---------- Provided information ----------

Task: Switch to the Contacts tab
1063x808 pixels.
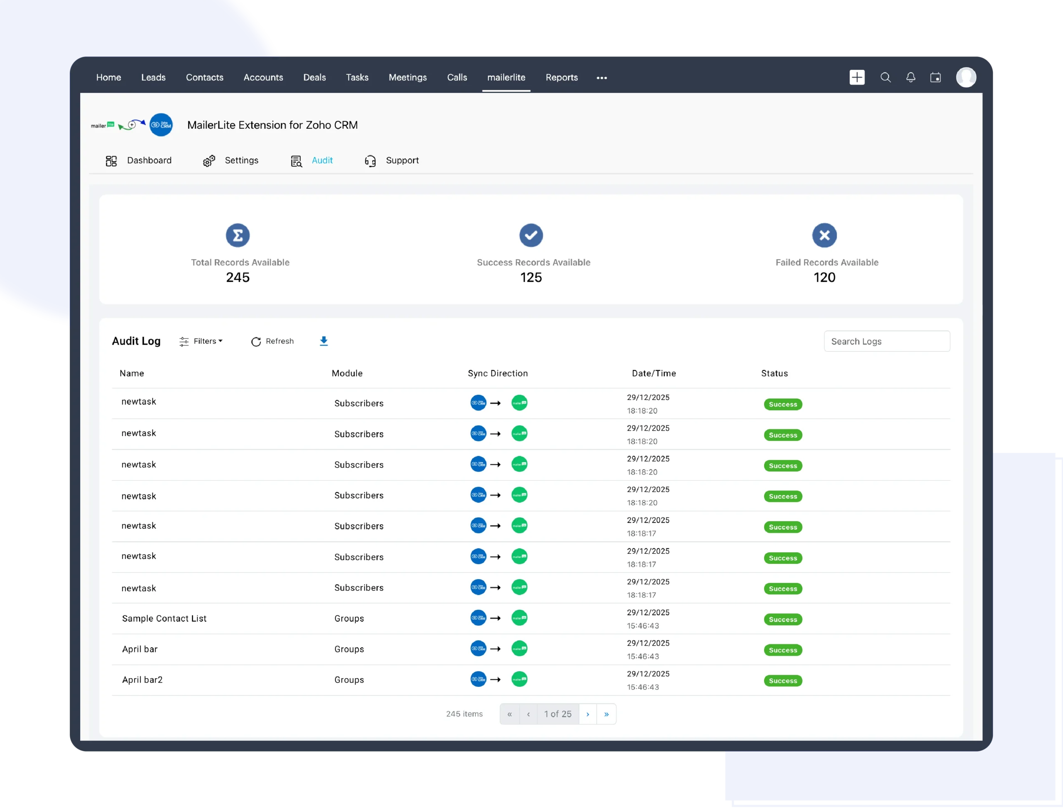Action: coord(204,77)
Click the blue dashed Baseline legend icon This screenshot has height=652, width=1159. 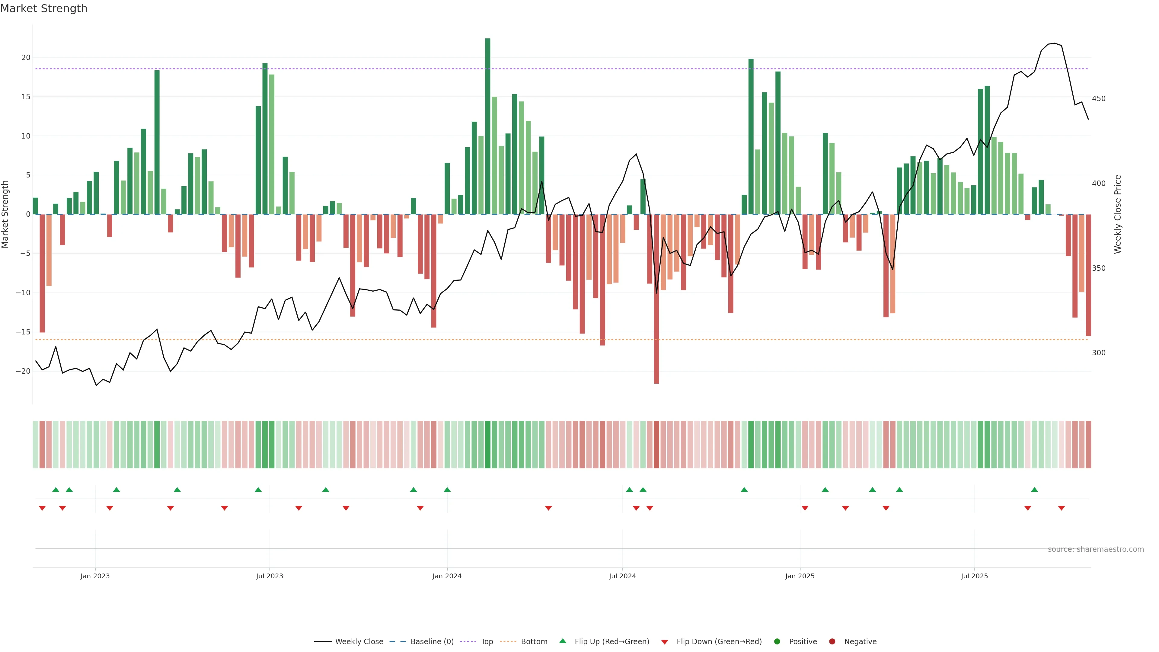[397, 641]
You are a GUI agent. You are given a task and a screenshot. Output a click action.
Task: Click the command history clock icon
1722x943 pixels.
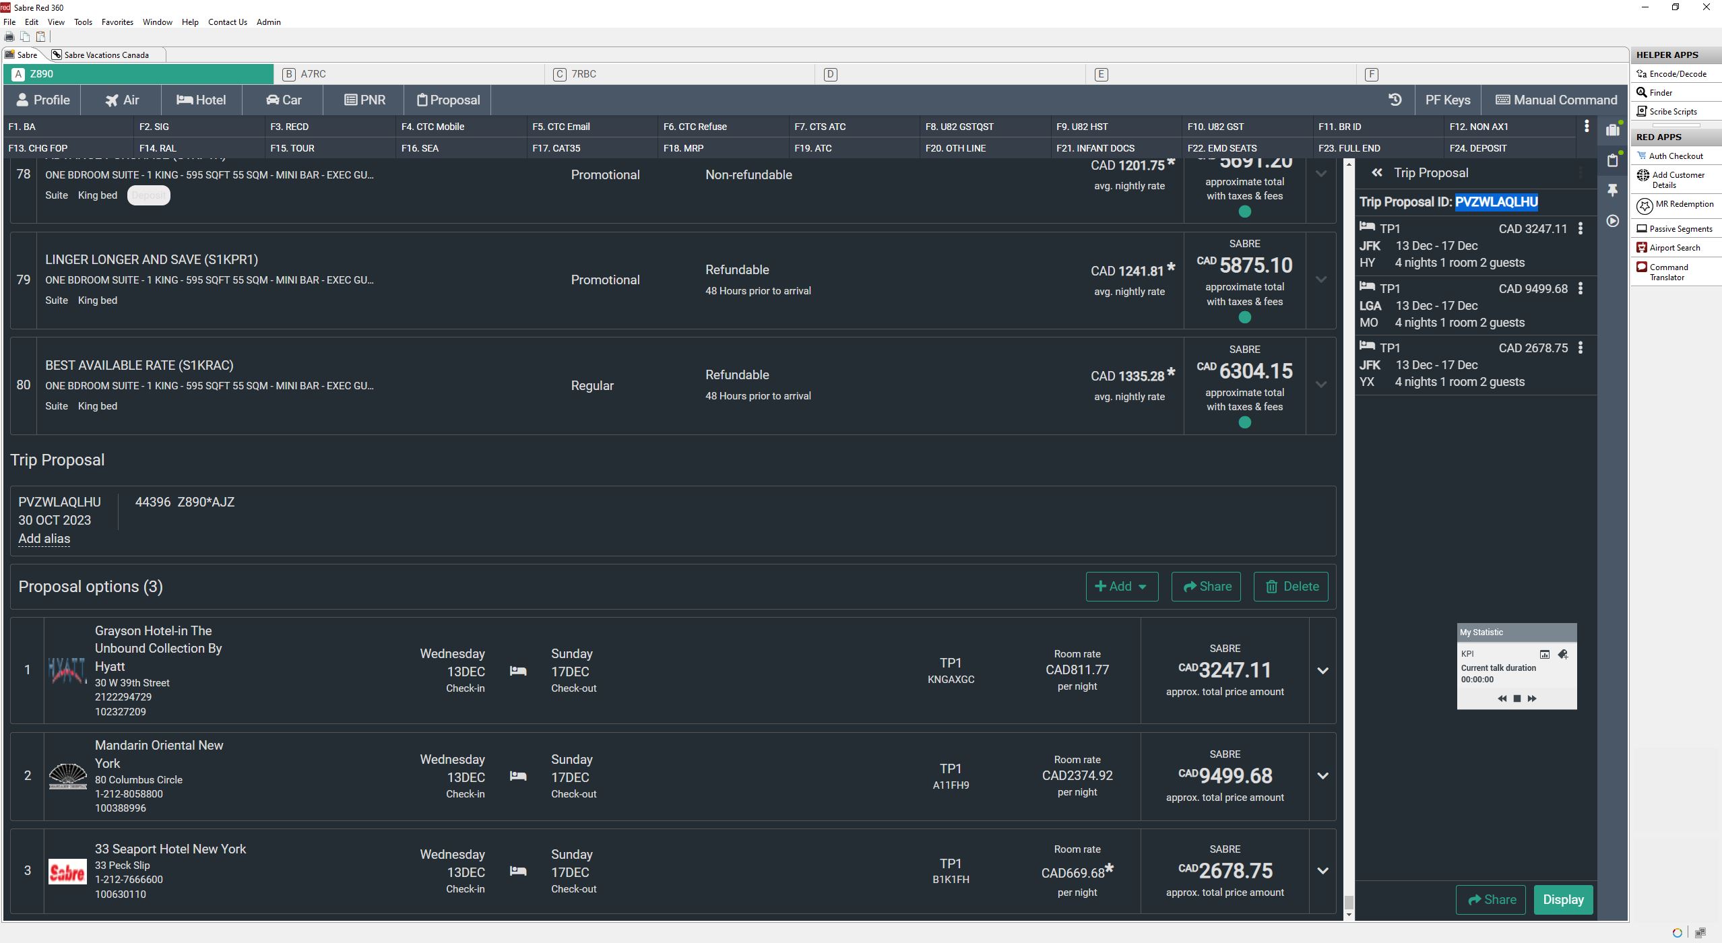(x=1395, y=100)
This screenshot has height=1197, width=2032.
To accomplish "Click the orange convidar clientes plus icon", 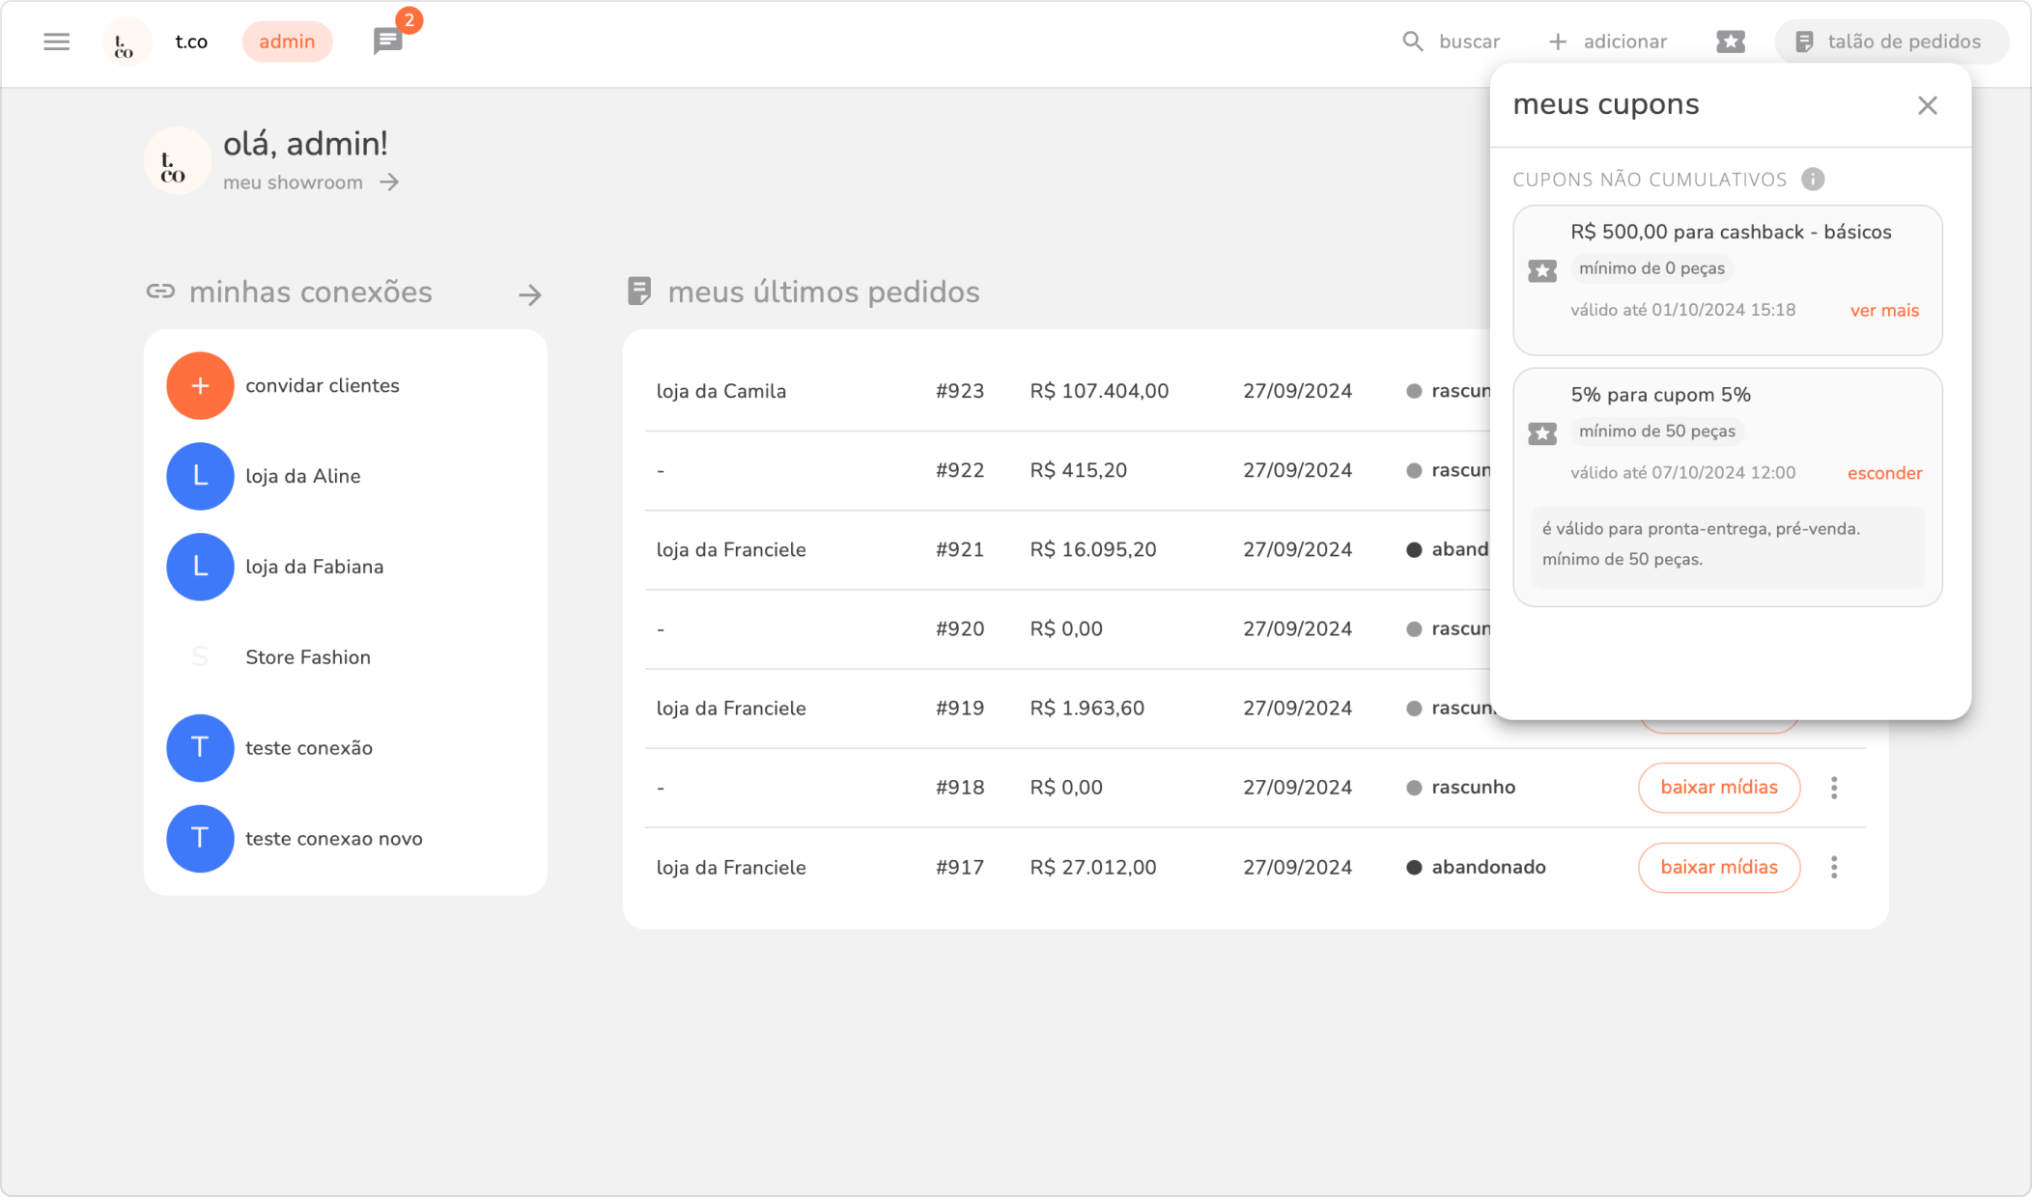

----------

:: Task statement ::
From the line that holds "Task: Click the command history clock icon" down to the last line of the material above, every line is to be copied exactly, both ends included; pictures are to be omitted.

:: Response box ::
Task: Click the command history clock icon
1722x943 pixels.
(x=1395, y=100)
This screenshot has height=1197, width=2032.
To accomplish "Click the orange convidar clientes plus icon", 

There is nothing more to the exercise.